文一青眉头紧锁。
他的心里,突然冒出了一个恐怖的猜想。
不行,
他还需要更多的数据。
文一青收好了资料,转身离开,像是下定了某种决心。
他关上了门,房间里便只剩下了赛桃和纪恢。
人和野兽依偎在一起,两个人感受着彼此呼吸的温度,闭上眼睛,就像躺在母亲的子宫里一样温暖,纪恢没有母亲,这一点温暖,对他来说弥足珍贵。
纪恢跪在地上,他总是跪着的,这样的高度让他可以仰视赛桃,他喜欢赛桃低头看他时的眼神,因为赛桃从不这样看任何人。
只要能和赛桃待在一起,他并不介意是以什么样的方式。
他伸出手,用宽阔的胸膛去给赛桃暖脚。
赛桃体质太差,而他的身体烧得像火炉,很适合作为脚垫。
纪恢抱着赛桃的脚,只觉得怀里的人好像没有体温一样,怎么也捂不热,就像一阵风,飘走了就再也不见。
他抬起头问:
“您不会离开我的,对吗?”
他已经把自己的心脏送给了赛桃,便不能忍受抛弃。
赛桃听见他的话,闷闷地点了点头。
纪恢立刻通红了脸,随即像大型犬一样抱上来,赛桃打他,他也不躲,灼热的体温,几乎要把赛桃融化。

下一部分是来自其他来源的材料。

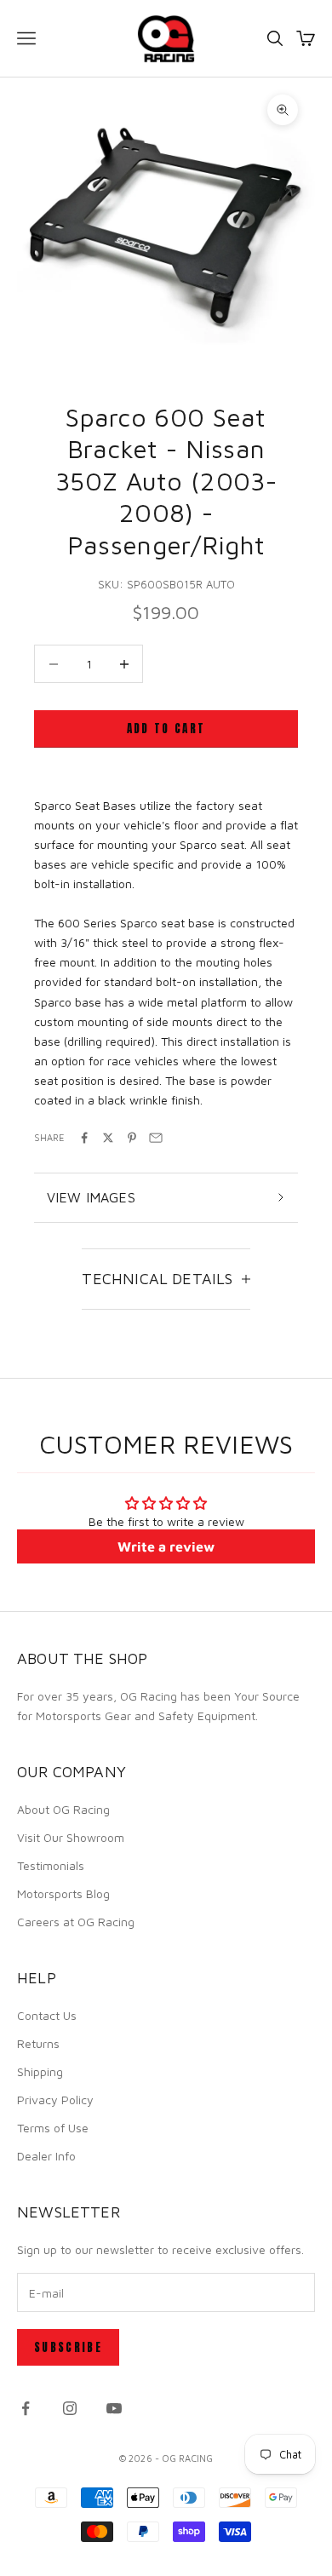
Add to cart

他幼时长期使用回收塑料制作的劣质阻隔贴,腺体早就溃烂了,哪怕后来进入帝国军校,身体的部分组织被切除,移植钢钛做的骨骼肌和光速电缆编制的神经组织,也治不好那块溃烂的肉。
为了不吓到赛桃,每次见面前,他都会把一块刀片放入腺体,用疼痛来保持清醒。